# AP Statistics Curriculum 2007 Prob Simul

## General Advance-Placement (AP) Statistics Curriculum - Probability Theory Through Simulation

### Motivation

Many practical examples require probability computations of complex events. Such calculations may be carried out exactly, using the proper probability rules, or approximately using estimation or simulations.

A very simple example is the case of trying to estimate the area of a region, A, embedded in a square of size 1. The area of the region depends on the demarcation of its boundary, as a simple closed curve shown on the picture.
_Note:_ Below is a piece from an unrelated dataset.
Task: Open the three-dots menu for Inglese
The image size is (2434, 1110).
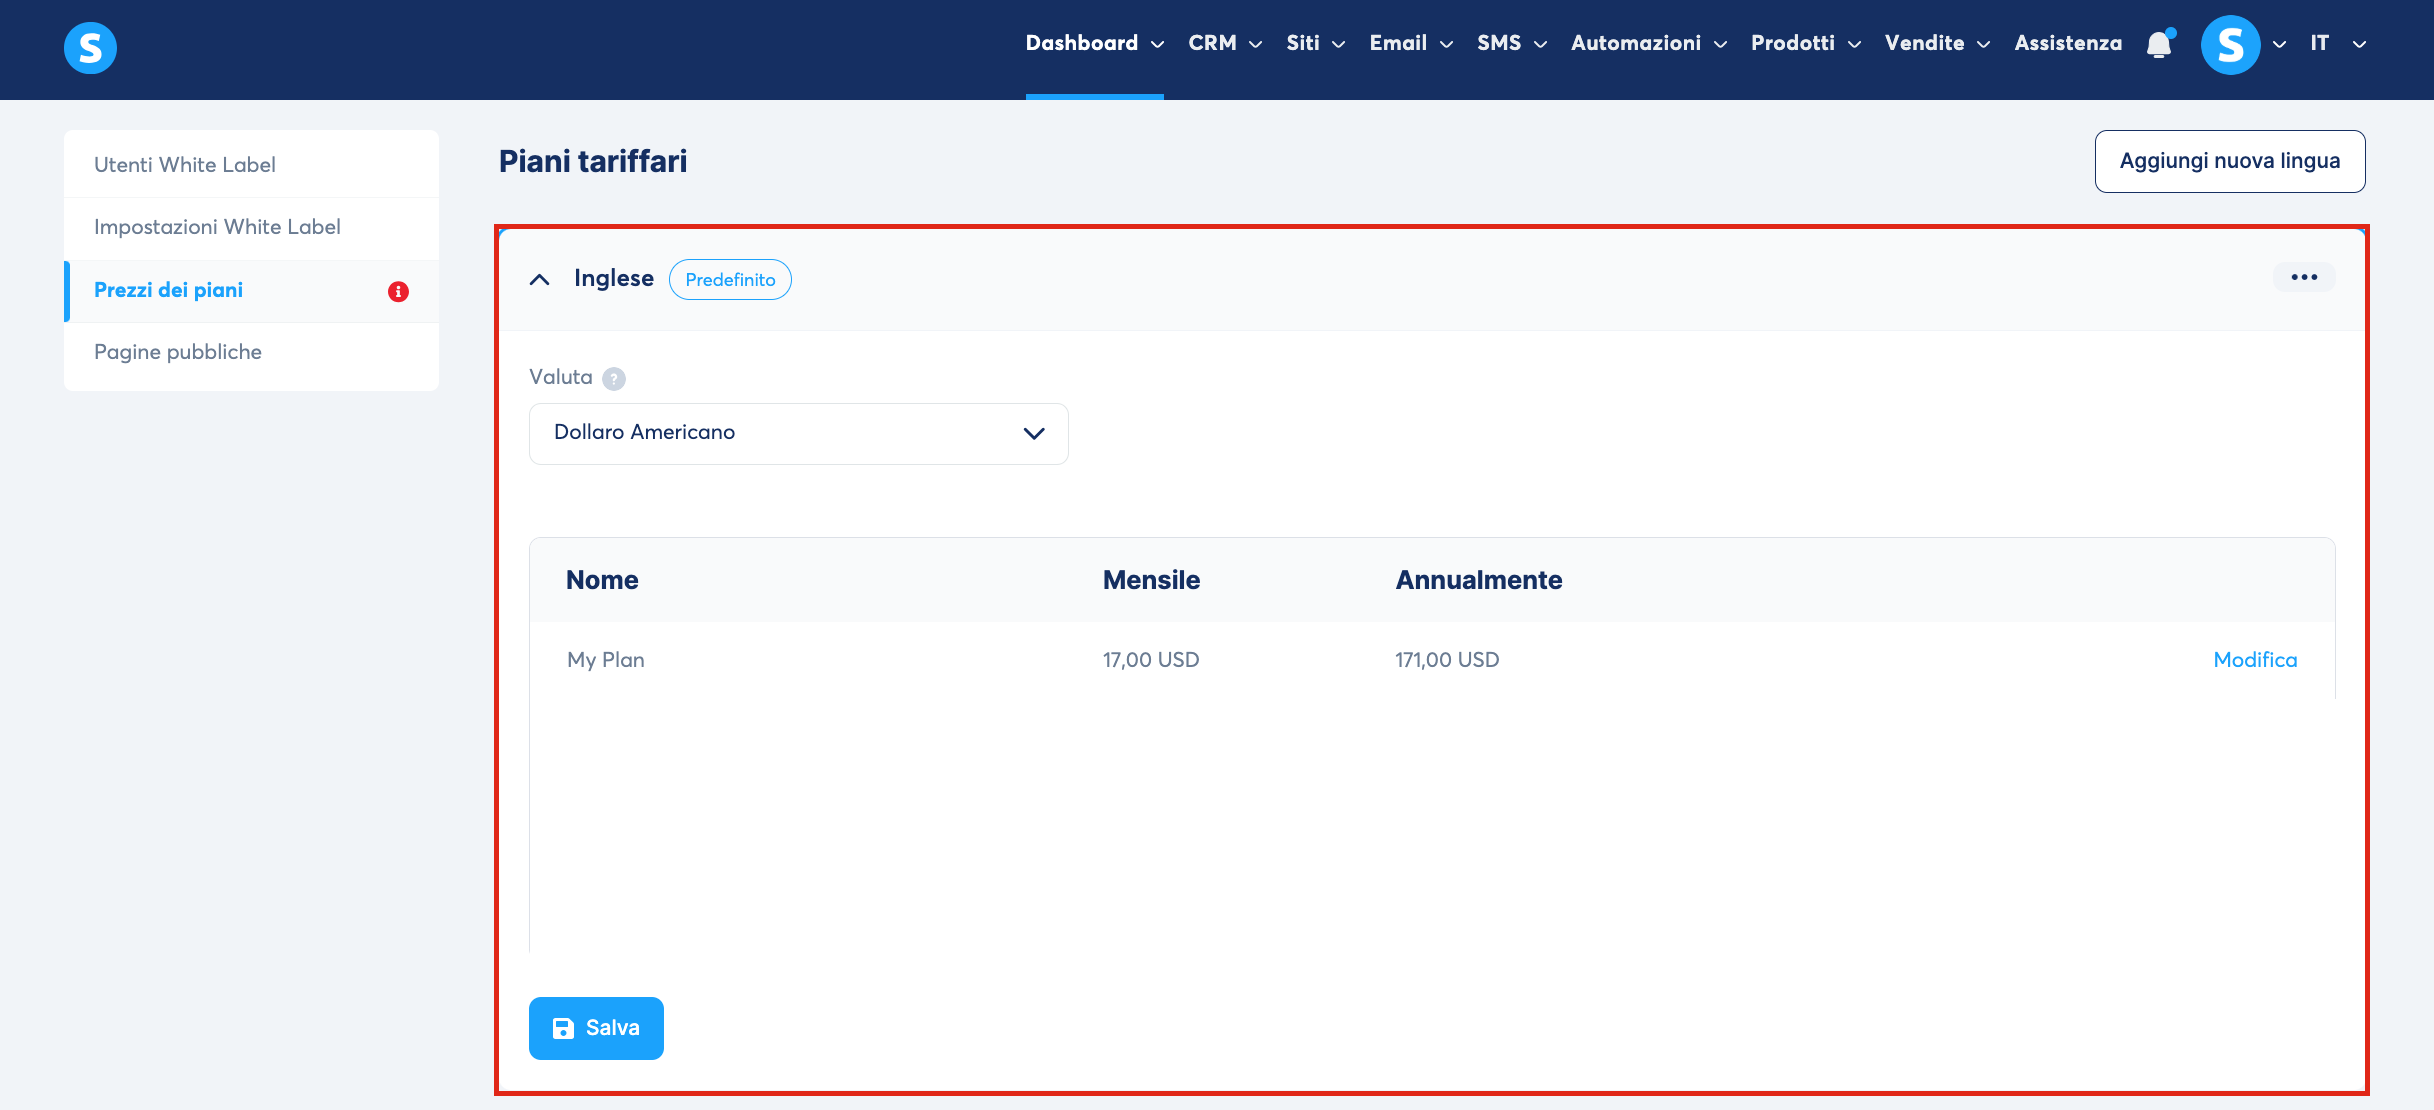Action: click(x=2304, y=277)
This problem relates to the problem of computing the probability of the event A as a subset of the sample-space S - square of size 1. In other words, if we were to throw a dart at the square, S, what would be the chance that the dart lands inside A, under certain conditions (e.g., the dart must land in S and each location of S is equally likely to be hit by the dart)?

This problem may be solved exactly by using integration, but an easier approximate solution would be throwing 100 darts at the board and recording the proportion of darts that landed inside A. This proportion will be a good simulation-based approximation to the real size (or probability) of the set (or event) A. For the instance of throwing 15 darts and having 7 land inside of A, the simulation-based estimate of the area (or probability) of A is $$P(A) \approx {7 \over 15}$$.

### SOCR simulations

There are a large number of SOCR Simulations that may be used to compute (approximately) probabilities of various processes and compare these empirical probabilities to their exact counterparts.

#### Ball and Urn Experiment

This experiment allows sampling with or without replacement from a virtual urn that has one of two types of balls - red (successes) and green (failures). The user may control the total number of balls in the urn (N), the number of red balls (R) and the number of balls sampled from the urn (n). Depending on whether we sample with or without replacement, the chance (or probability) of getting m red balls (successes) in a sample of n balls ($$1 \geq n \geq N$$) changes. The applet records numerically the empirical outcomes and compares these to the theoretical expected counts using distribution tables and graphs. Suppose we set N=50, R=25 and n=10. How many successes (red ball) do we expect to get in the sample of 10 balls, if we sample without replacement? Hypergeometric distribution provides the theoretical model for experiment and allows us to compute this probability exactly. We can also run the experiment once and approximate this answer by dividing the number of observed red balls by 10 (the sample size). You can try this experiment gauge the accuracy of the simulation-based approximations relative to various setting, e.g., sample size. According to the Law of Large Numbers, the accuracy of the estimation will rapidly increase with the increase of the sample-size (n).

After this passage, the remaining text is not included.